La reforma zacatecana representa un avance institucional significativo al reconocer de manera explícita la violencia por interpósita persona dentro del marco normativo estatal. El dictamen, que fortalece la Ley de Acceso de las Mujeres a una Vida Libre de Violencia, otorga herramientas jurídicas precisas para investigar agresiones que anteriormente quedaban invisibilizadas bajo la etiqueta de conflictos domésticos. Al tipificar estas conductas, el Estado establece un mecanismo de protección no solo para las mujeres, sino también para las infancias y adolescencias que son instrumentalizadas en procesos de separación o disputa.
La nueva normativa impone obligaciones estrictas a las autoridades, con especial énfasis en la Fiscalía General de Justicia del Estado. Los agentes del Ministerio Público y el personal judicial deberán actuar bajo una perspectiva de género obligatoria, lo que implica una capacitación continua para detectar y procesar estos delitos de forma sensible y efectiva. Esta exigencia institucional busca evitar que las víctimas se enfrenten a procesos de revictimización y garantiza que la justicia actúe con firmeza incluso en los casos donde la mujer, debido al daño psicológico o emocional, no pueda presentar la denuncia de manera inmediata.

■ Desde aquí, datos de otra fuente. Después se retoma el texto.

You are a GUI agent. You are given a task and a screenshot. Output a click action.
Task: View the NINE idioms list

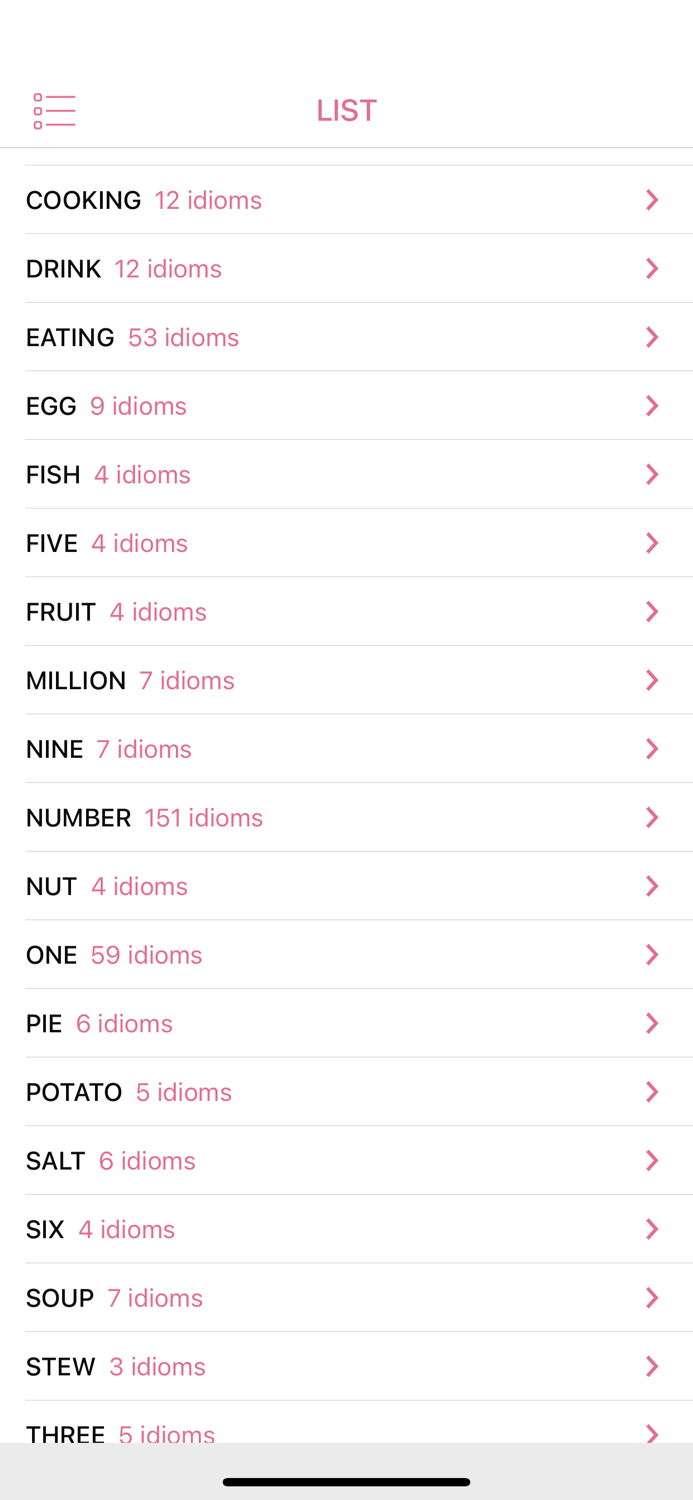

El consenso alcanzado en el Congreso local subraya la relevancia política de un problema que trasciende lo privado para convertirse en un asunto de orden público. La violencia vicaria, descrita como una de las agresiones de género más graves, utiliza el vínculo afectivo como una herramienta de tortura psicológica. Con este fortalecimiento legal, Zacatecas se alinea con los esfuerzos por garantizar el derecho constitucional a una vida libre de violencia, enviando un mensaje de tolerancia cero hacia prácticas que vulneran la integridad de las familias y el bienestar superior del menor.